9 Things That Are Guaranteed To Happen During Every Irish Christmas
Because nothing is quite as special and unique as an Irish Christmas, eh?
1. You’ve a bangin’ hangover
The obligatory visit to your local on Christmas eve is totally inevitable and as much as you say ‘You’re only popping down for one’ you know that’s just not happening. Once you have a glass of vino and you spot your ex fella you know it’s going to be a late one. Waking up on Crimbo morning with a hangover is less than ideal so you might as well ease the pain with an Irish coffee. Sure it’d be rude not to, right?
2. You still leave out treats for Santa and the reindeers
We know it’s silly but it’s a tradition we just can’t let go of. We always have to leave out a carrot, cookies and milk because well, what if Santa does decide to pop in one of these days and we’ve nothing laid out? We don’t want a sack of coal. You might leave out a naggin of whiskey too, and a mince pie for good measure.
3. You have to go to mass
All you want to do is curl up in your onesie and lounge on the couch but you’re dragged to 10am mass every.single.year.
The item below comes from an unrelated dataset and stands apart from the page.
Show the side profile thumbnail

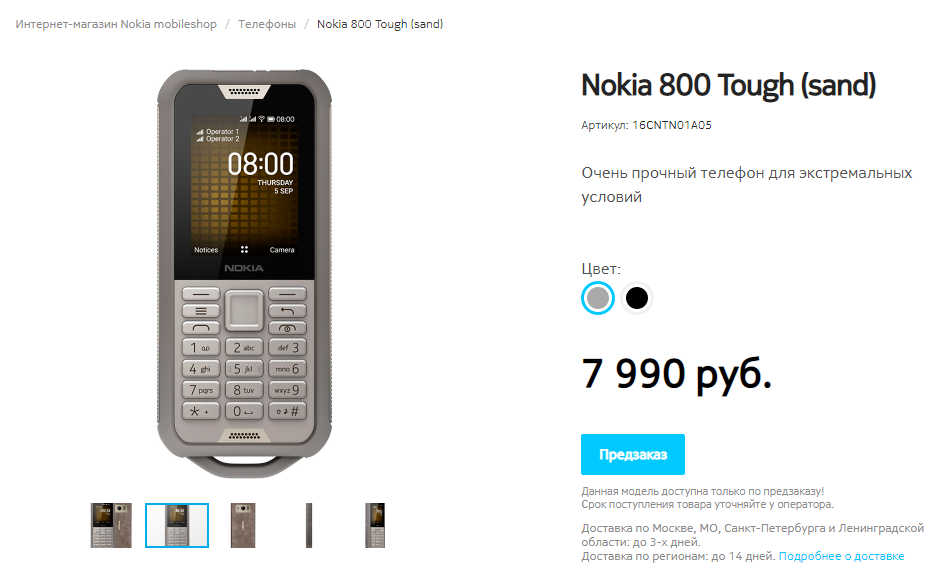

It doesn’t matter that you’re in your 20s, mass is a matter of life or death for your mammy and she’s even threatened to withhold Christmas dinner from you, so you know it’s serious. On the bright side you get to check out the local talent and maybe plant some seeds for the year ahead.
4. One relative always shows up drunk
So, the usual niceties are unbearable enough but when your aunty Mary shows up a little too merry you know it’s only a matter of time before she manages to insult everyone in the family and breaks your mam’s good china in the process.
5. Your mum kicks everyone out of the kitchen
Every single year it’s the exact same, your mum will scream and shout the house down when she’s cooking the dinner and when you go to help what does she do? Shoo you out of kitchen, only to spend the rest of the evening complaining that she has to do everything herself. Sure it wouldn’t be Christmas without a few spats, eh?
6. You’re force fed an extra helping of dinner
It doesn’t matter how much you protest, your aunty Gladys will always dump a load of extra Brussel sprouts, a secondary scoop of stuffing, and two completely unnecessary roast potatoes onto your plate. You’re already stuffed but you’ll eat it anyway.
7. Your Dad falls asleep straight after dinner
You’re not sure if it was the three glasses of wine or the second helping of dinner (see above) but he’s always flat out on the couch before the dishes have even been cleared off the table.
8. There’s always a family feud
It’s usually with your brother, who’s equally as hungover as you are.
9. No matter how stuffed you are, there’s always a buffet of turkey and ham sandwiches
Not content with scoffing two servings of Christmas lunch, working your way through a Terry’s Chocolate Orange and making a substantial dent into the tin of Roses, you’re still able to make room for the unending supply of turkey and ham sandwiches that have been laid out on the dining room table. The best bit? You already know you’re going to be eating them for the next three days.